Que restera-t-il, demain, de la « Révolution des Volutes » ? Pour l’heure télécrans et novlangue fonctionnent. Ainsi, aujourd’hui, la déclaration de Philippe Coy, président de la Confédération des buralistes : « La baisse conséquente du nombre de fumeurs qui vient d’être annoncée est une bonne nouvelle pour tous. Il faut aller plus loin, à partir des expériences reconnues, pour accompagner les fumeurs qui souhaitent arrêter ou réduire leur consommation vers le vapotage, c’est l’un des engagements forts des buralistes ». Une déclaration du patron des vendeurs de tabac faite à la veille de la Journée mondiale sans tabac 2018.

Ce n’est pas tout. Ainsi :

« La Confédération des buralistes est engagée aux côtés de l’État dans les politiques de santé publique. Elle a encouragé les buralistes à renforcer la qualité de leur gamme de produits de vapotage pour ceux qui souhaitent réduire, voire arrêter, leur consommation de tabac. Le vapotage est une des alternatives les plus efficaces au tabac et la première solution utilisée par des fumeurs ayant tenté d’arrêter de fumer lors du dernier ‘’Mois sans Tabac’’ ».

Où l’on apprend que la profession (de buraliste) se mobilise via son programme «Buraliste de la Vape» pour les aider à accompagner leurs clients vers le vapotage (conseils, coaching, formations) et, d’autre part, en s’associant au « Mois Sans Tabac », en novembre prochain, « conformément au protocole signé avec l’État ».  Ainsi les buralistes travailleraient-ils désormais au futur « Mois de la Vape ». Et ce, « pour sensibiliser leurs clients fumeurs à des alternatives moins nocives » (sic).

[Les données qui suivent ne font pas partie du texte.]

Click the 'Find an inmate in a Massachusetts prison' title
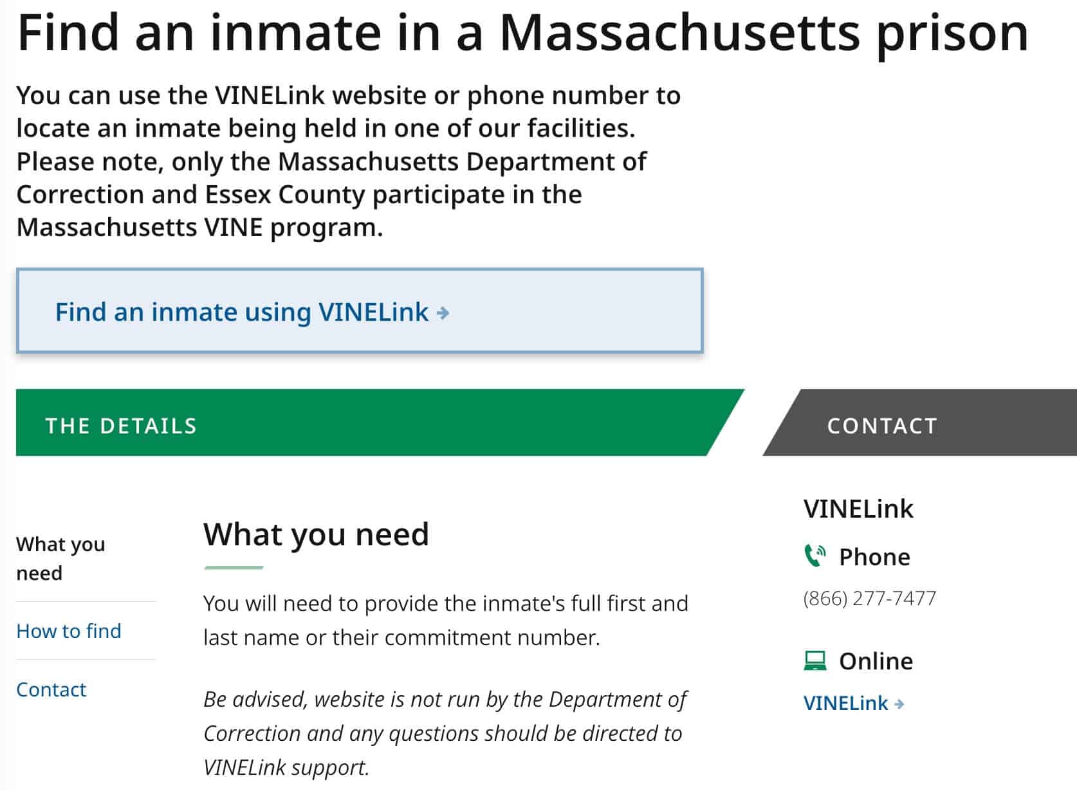Screen dimensions: 1077x791 pyautogui.click(x=522, y=32)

Toujours tentés par la victimisation, les mêmes buralistes s’affichent aussi, aujourd’hui, comme des « entrepreneurs responsables ». Ils rappellent avoir conclu, en début d’année, un « protocole d’accord avec l’État pour accompagner la transition de leur métier vers un nouveau modèle économique de commerce de proximité́ ». Où l’on découvre que, grâce aux buralistes, la cigarette électronique entre de plain-pied dans le paysage officiel, politique et économique – là, précisément, où les pionniers de la « Révolution des Volutes » avaient jusqu’ici toujours échoué. Un échec dû, pour l’essentiel, à l’invraisemblable déni de Marisol Touraine ministre en charge des affaires sanitaires (2012-2017) – déni suivi de celui 1, d’Agnès Buzyn (2017-….).

A demain

 1 Agnès Buzyn : « Un dispositif comme la cigarette électronique, qui n’induit pas forcément un arrêt complet du tabac, ne joue pas le rôle que l’on souhaite. Parce que nous souhaitons (…) faire en sorte que les gens ne fument plus du tout (…) ».

Où l’on confirme que la ministre demeure dramatiquement allergique au concept, médical et politique, de « réduction des risques ».